_TASK DESCRIPTION:_
With the pictures left out, reproduce exactly the lines running from the line with "Click the green Right lane label" to the last line of the material below.

[GIVEN ENTRIES — start]

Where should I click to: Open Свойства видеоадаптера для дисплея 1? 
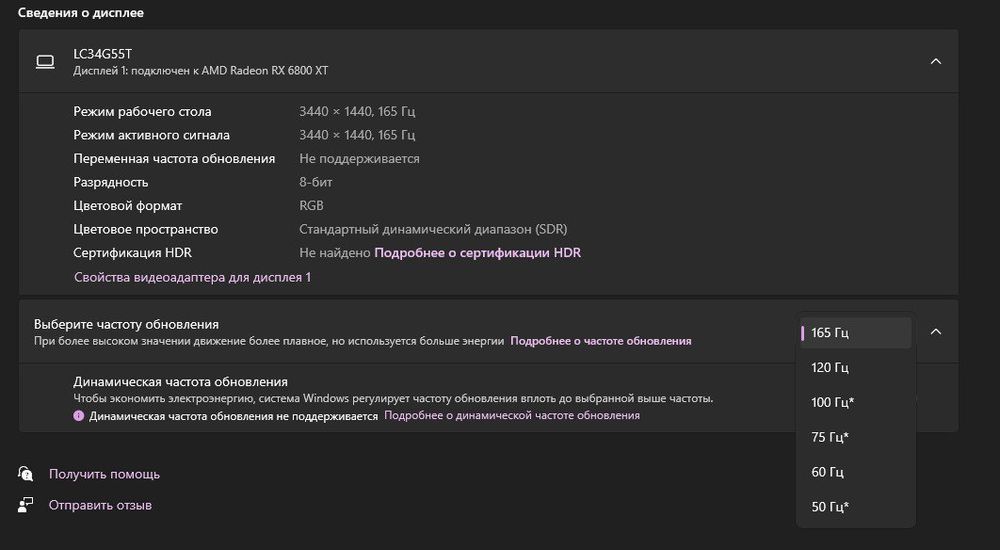tap(192, 277)
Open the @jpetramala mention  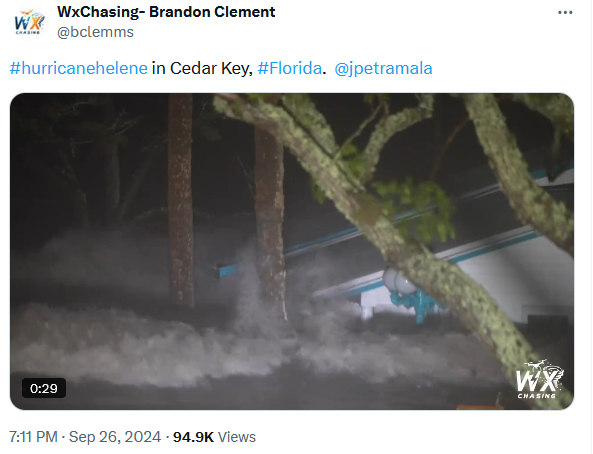(x=383, y=68)
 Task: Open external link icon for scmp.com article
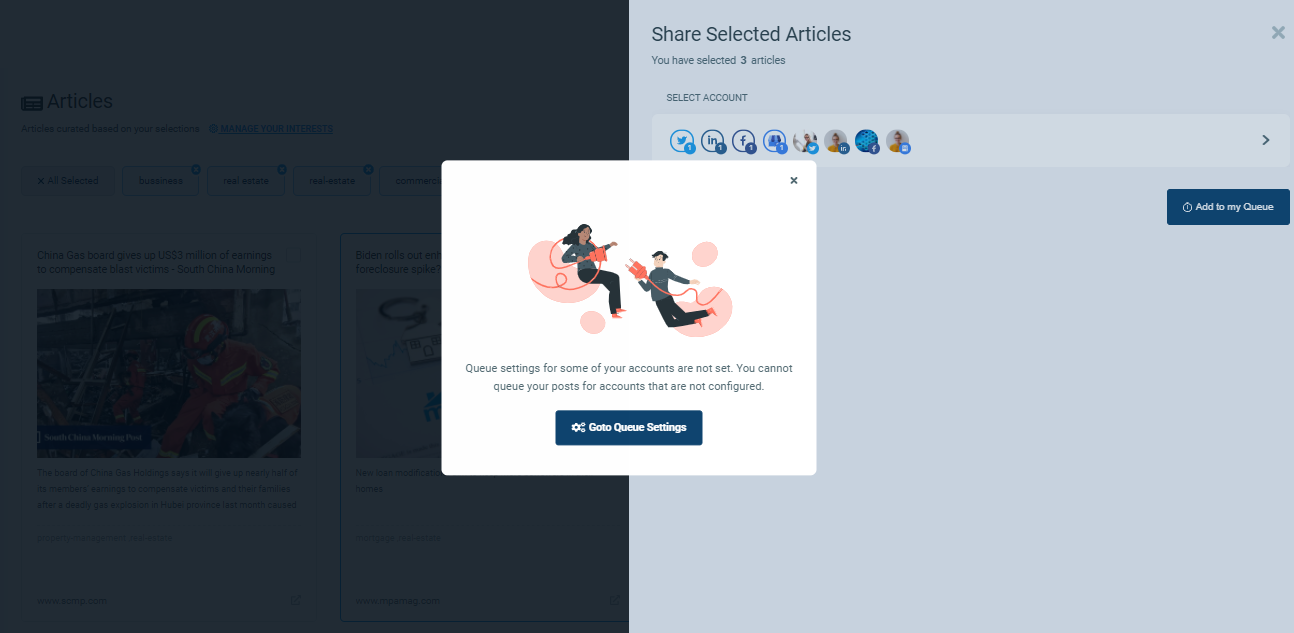[x=296, y=600]

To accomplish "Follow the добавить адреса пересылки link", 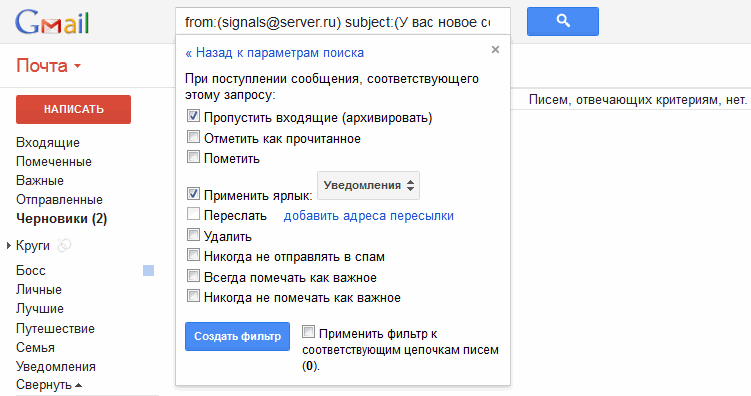I will click(369, 216).
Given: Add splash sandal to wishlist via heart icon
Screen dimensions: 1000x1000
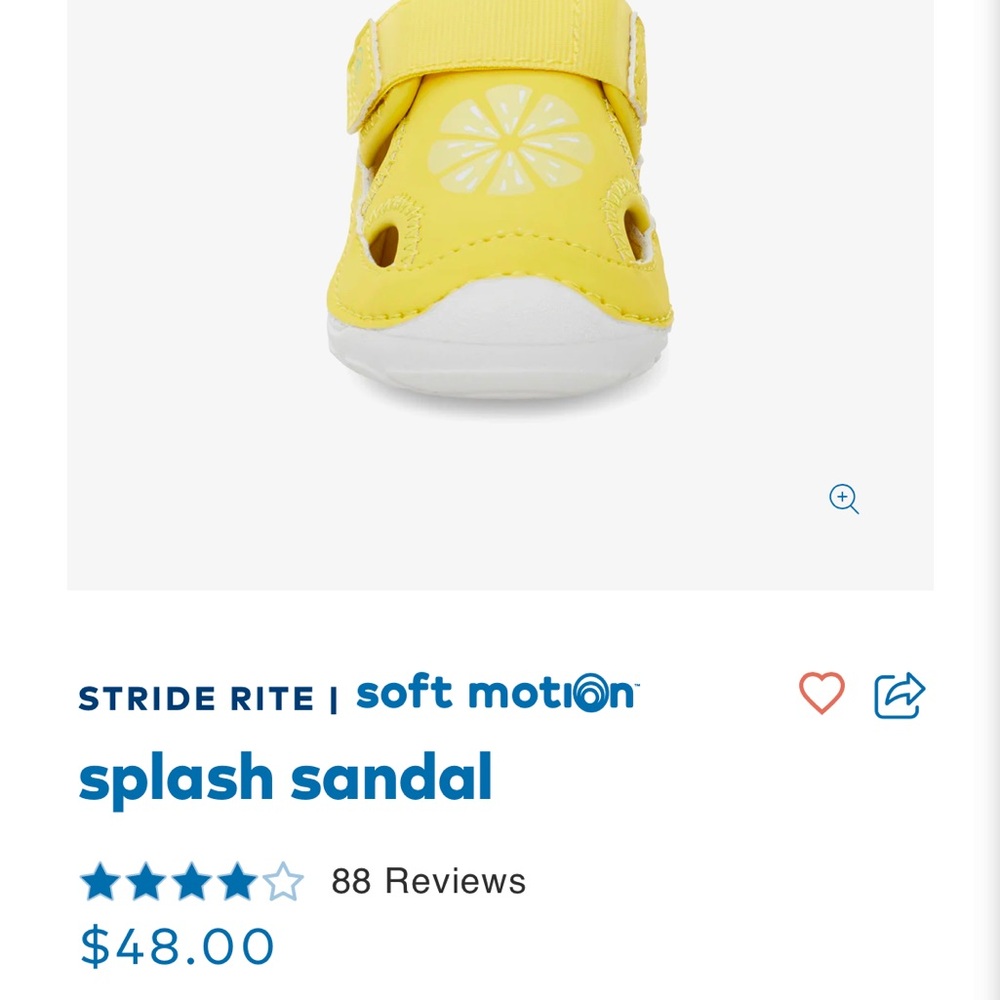Looking at the screenshot, I should pos(822,691).
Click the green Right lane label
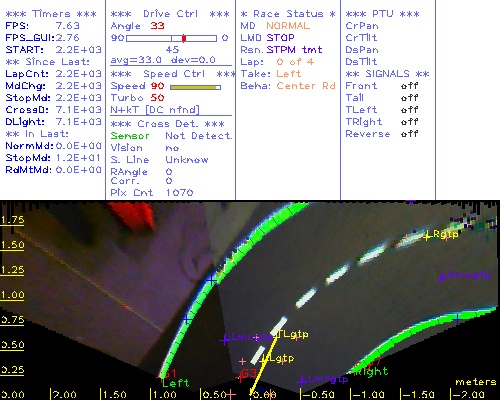Image resolution: width=500 pixels, height=400 pixels. (x=371, y=371)
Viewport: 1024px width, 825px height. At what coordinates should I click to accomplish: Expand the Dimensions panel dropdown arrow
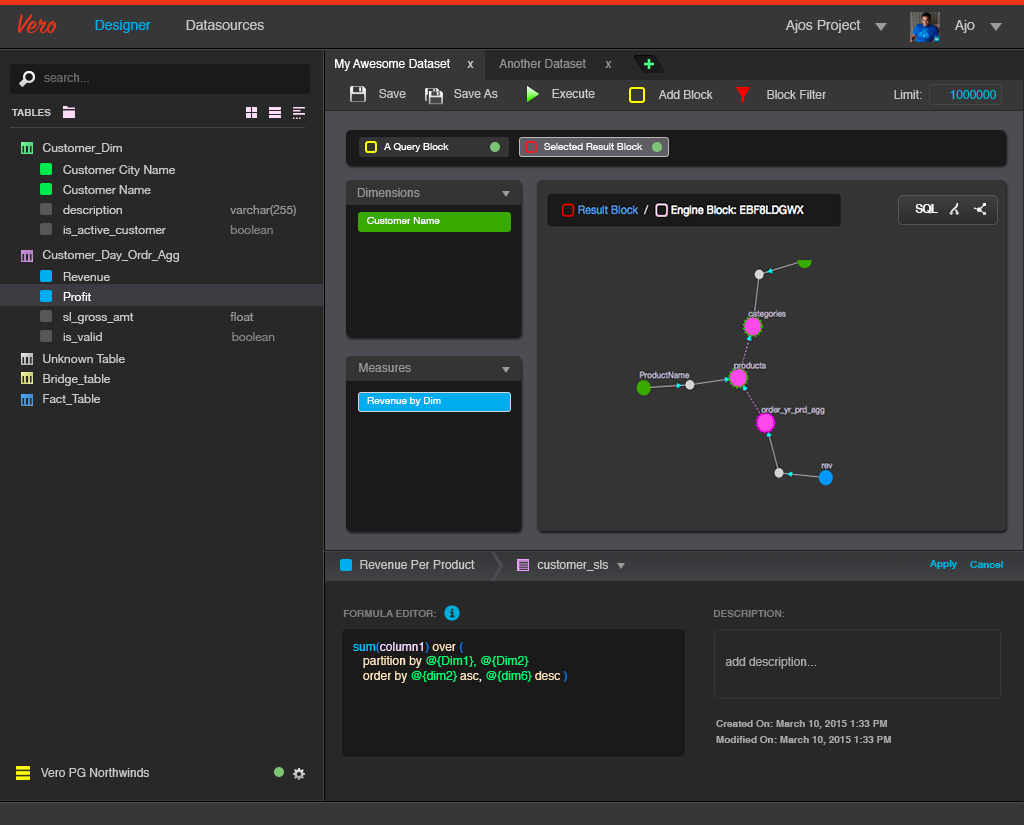click(x=506, y=193)
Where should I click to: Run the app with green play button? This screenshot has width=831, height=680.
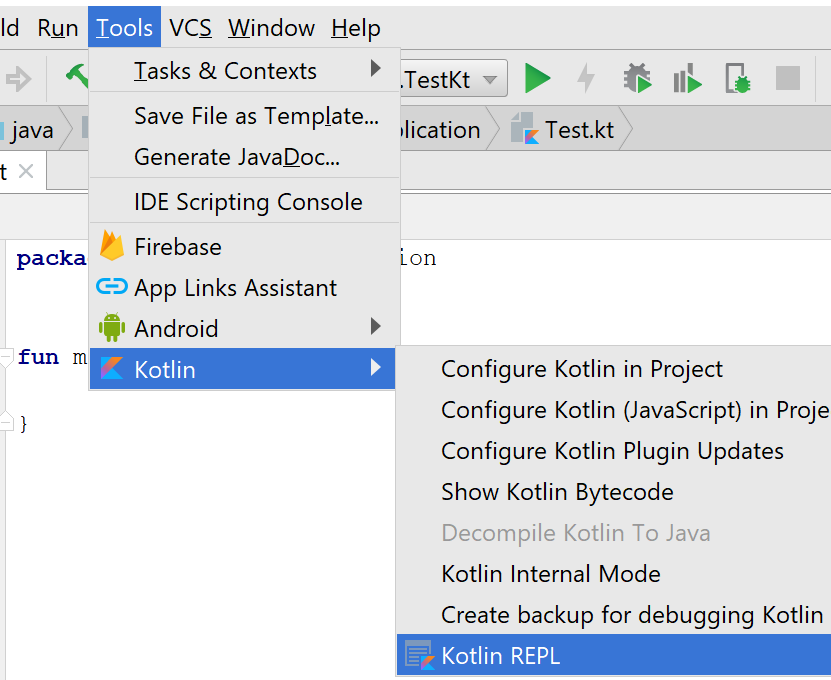tap(538, 79)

[GIVEN ENTRIES — finish]

_FINISHED EXERCISE:_
Click the green Right lane label
Image resolution: width=500 pixels, height=400 pixels. (x=371, y=371)
Viewport: 1024px width, 825px height. At what coordinates should I click to accomplish: Expand the Dimensions panel dropdown arrow
click(x=506, y=193)
Where should I click to: Run the app with green play button? This screenshot has width=831, height=680.
tap(538, 79)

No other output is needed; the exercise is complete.